Share price jumps 100% and Bitcoin soars 10 times...

The severe labor shortage is changing the year-end landscape of advanced countries. The return of people who have left their jobs due to the COVID-19 pandemic is delayed. Many are predicting that it will take more time to recover from a collapsed supply chain. The shortage of manpower that has spread to all fields from agricultural and livestock production to knowledge-based industries is threatening the global economy.

○As assets increase, labor supply decreases

As of the 25th (local time), the U.S. S&P 500 rose 98% compared to March 16, last year, when the impact of the coronavirus hit the stock market. During the same period, house prices (based on the Case-Shiller Index) jumped 23% and Bitcoin prices jumped 1074%. Asset values ​​snowballed as money was printed to stimulate the economy.

As assets increased, the labor supply decreased. This is because the number of people choosing to retire has increased. According to Goldman Sachs, about 25% of the decline in the workforce is due to early retirement. Over the past year, US retirees accounted for 19.3% of the total population.

During the pandemic, countries have closed their borders to prevent the spread of COVID-19. As movement was restricted, migrants, who accounted for a significant portion of the labor force in developed countries, disappeared. In Australia, there was no one to shear the sheep, and in the United States, school bus drivers became rare. In the UK, where the effects of Brexit (the UK leaving the European Union) have been exacerbated, the shortage of truck drivers alone reached 100,000.

The number of people who are willing to work is greatly reduced. This is because the workplace has been transformed into a dangerous place where people may be infected with COVID-19. This is why restaurants where people meet frequently complain of the worst manpower shortage. In the U.S. alone, 6.8% of lodging and restaurant workers quit their jobs in August. twice the average (2.9%). The skill level of workers has also fallen due to the long pandemic vacuum. A serious background is the shortage of jobs for nurses and drivers.

○ Companies that raise wages

In order to find quality manpower, companies have entered into a ‘wage war’. Amazon last month raised the minimum wage for workers to $18 an hour. This is to save 12,500 employees for warehouse management and delivery. The labor cost that Amazon is expected to bear additionally in the fourth quarter of this year amounts to $4 billion (about 4.7 trillion won).

Chipotle Mexican Grill, which operates 2,900 U.S. branches, raised its employees an average of $2 an hour in May this year. The burden of labor costs led to a rise in prices. Consumer prices rose by 3.5-4%. In this month’s US Economic Trends Report Beige Book, the president of the Federal Bank of Philadelphia said, “A company recently offered $90,000 to a second-year certified public accountant who paid $65,000 before the spread of COVID-19.”

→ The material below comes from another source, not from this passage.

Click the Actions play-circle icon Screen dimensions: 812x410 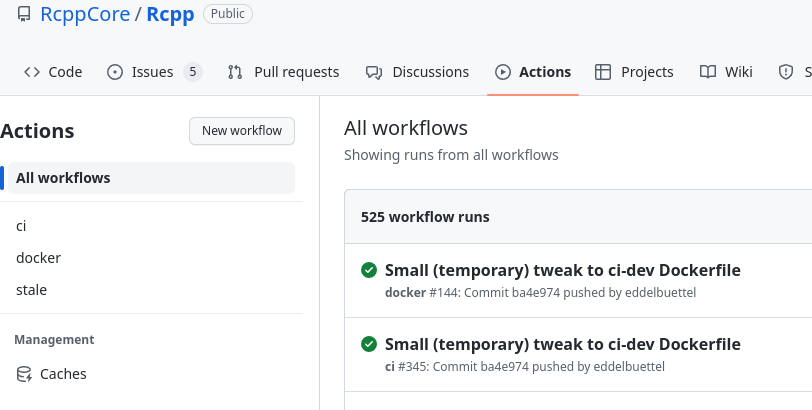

Concerns over inflation from an employment shock are growing. Striketober, a compound word of strike and October, is dominating the labor market as workers with elevated status continue to strike. David Solomon, CEO of Goldman Sachs, said, “The biggest concern for business people is wage inflation.

○“Robot/AI conversion will be accelerated”

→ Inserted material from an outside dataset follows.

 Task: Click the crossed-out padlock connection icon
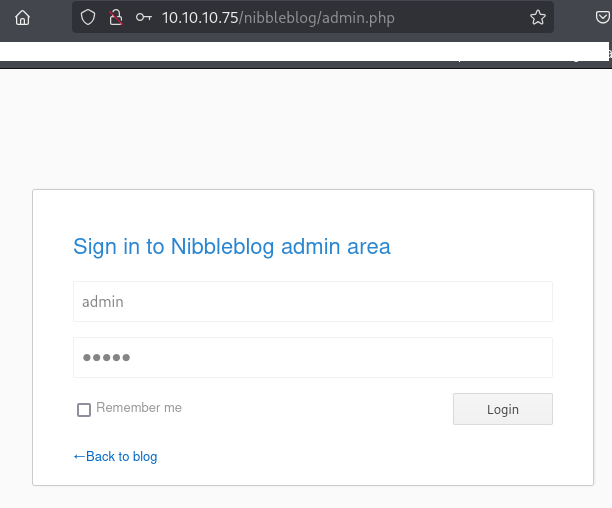pyautogui.click(x=115, y=17)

Future prospects are mixed. Optimism that the economy will recover after the pandemic is over prevails, but the ‘crisis theory’ that structural problems accumulated over the years are beginning to emerge, is also supported. The economist, an economic weekly magazine, predicted that employment conditions would change depending on how long the risk of COVID-19 lasts. This means that workers will return to work once the chaos and fears created by the pandemic are resolved.

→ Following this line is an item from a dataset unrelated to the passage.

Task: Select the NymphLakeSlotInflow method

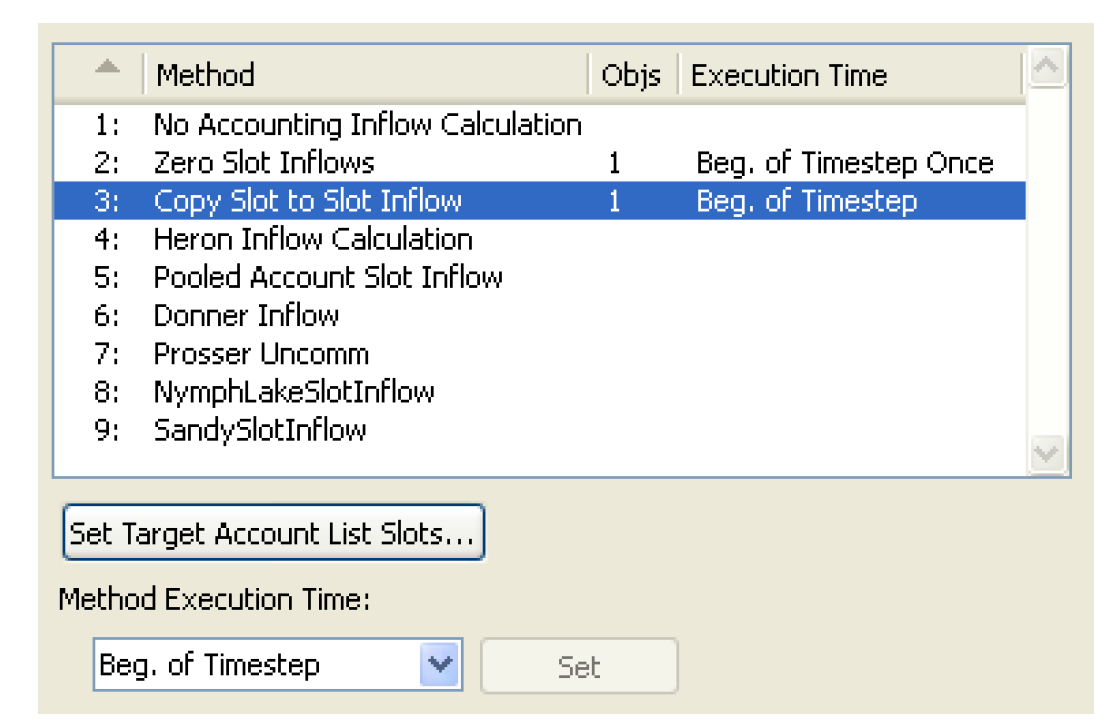Action: (294, 392)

It is also predicted that more companies will be switching to automation systems such as robots. As world-renowned futurist Martin Ford wrote in the Guardian column, “Technology will not be able to provide answers to the problems facing employers right now.” This means that there are still limitations. However, he said, “After more than 10 years, artificial intelligence (AI) and robots will have a significant impact on the labor market,” he said.